(Recorded data)
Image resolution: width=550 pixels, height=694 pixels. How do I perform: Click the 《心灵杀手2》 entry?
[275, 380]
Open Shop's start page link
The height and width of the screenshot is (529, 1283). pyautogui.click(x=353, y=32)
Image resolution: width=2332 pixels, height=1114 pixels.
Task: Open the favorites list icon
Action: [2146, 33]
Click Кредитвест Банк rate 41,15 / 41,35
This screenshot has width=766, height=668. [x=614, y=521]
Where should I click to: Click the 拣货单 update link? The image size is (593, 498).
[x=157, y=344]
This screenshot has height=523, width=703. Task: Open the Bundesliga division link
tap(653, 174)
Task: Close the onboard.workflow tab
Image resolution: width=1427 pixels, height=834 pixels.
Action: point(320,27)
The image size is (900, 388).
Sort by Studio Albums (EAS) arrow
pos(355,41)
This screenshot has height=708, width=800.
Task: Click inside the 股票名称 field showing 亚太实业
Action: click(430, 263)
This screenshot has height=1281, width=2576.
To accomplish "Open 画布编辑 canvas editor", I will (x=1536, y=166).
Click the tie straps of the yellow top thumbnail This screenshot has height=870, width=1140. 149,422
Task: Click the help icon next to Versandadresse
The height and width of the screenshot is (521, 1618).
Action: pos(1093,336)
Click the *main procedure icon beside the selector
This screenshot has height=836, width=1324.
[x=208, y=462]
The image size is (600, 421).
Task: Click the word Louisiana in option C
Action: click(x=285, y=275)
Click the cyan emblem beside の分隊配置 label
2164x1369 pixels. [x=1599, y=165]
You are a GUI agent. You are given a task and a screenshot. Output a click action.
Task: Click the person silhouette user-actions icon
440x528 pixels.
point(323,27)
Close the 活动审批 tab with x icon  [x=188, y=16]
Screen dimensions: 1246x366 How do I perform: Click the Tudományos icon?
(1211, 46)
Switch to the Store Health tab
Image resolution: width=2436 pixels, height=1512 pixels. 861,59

● **REQUEST**: Duplicate every one of the entries above, line for line, with no changes.

● **RESPONSE TO THIS TASK**:
Image resolution: width=550 pixels, height=694 pixels. How do I perform: Click the 《心灵杀手2》 entry?
[275, 380]
Open Shop's start page link
The height and width of the screenshot is (529, 1283). pyautogui.click(x=353, y=32)
Image resolution: width=2332 pixels, height=1114 pixels.
Task: Open the favorites list icon
Action: [2146, 33]
Click Кредитвест Банк rate 41,15 / 41,35
This screenshot has width=766, height=668. [x=614, y=521]
Where should I click to: Click the 拣货单 update link? The image size is (593, 498).
[x=157, y=344]
This screenshot has height=523, width=703. Task: Open the Bundesliga division link
tap(653, 174)
Task: Close the onboard.workflow tab
Image resolution: width=1427 pixels, height=834 pixels.
Action: point(320,27)
The image size is (900, 388).
Sort by Studio Albums (EAS) arrow
pos(355,41)
This screenshot has height=708, width=800.
Task: Click inside the 股票名称 field showing 亚太实业
Action: click(430, 263)
This screenshot has height=1281, width=2576.
To accomplish "Open 画布编辑 canvas editor", I will (x=1536, y=166).
Click the tie straps of the yellow top thumbnail This screenshot has height=870, width=1140. 149,422
Task: Click the help icon next to Versandadresse
The height and width of the screenshot is (521, 1618).
Action: pos(1093,336)
Click the *main procedure icon beside the selector
This screenshot has height=836, width=1324.
[x=208, y=462]
The image size is (600, 421).
Task: Click the word Louisiana in option C
Action: click(x=285, y=275)
Click the cyan emblem beside の分隊配置 label
2164x1369 pixels. [x=1599, y=165]
You are a GUI agent. You are given a task and a screenshot. Output a click action.
Task: Click the person silhouette user-actions icon
440x528 pixels.
point(323,27)
Close the 活动审批 tab with x icon  [x=188, y=16]
Screen dimensions: 1246x366 How do I perform: Click the Tudományos icon?
(1211, 46)
Switch to the Store Health tab
Image resolution: width=2436 pixels, height=1512 pixels. 861,59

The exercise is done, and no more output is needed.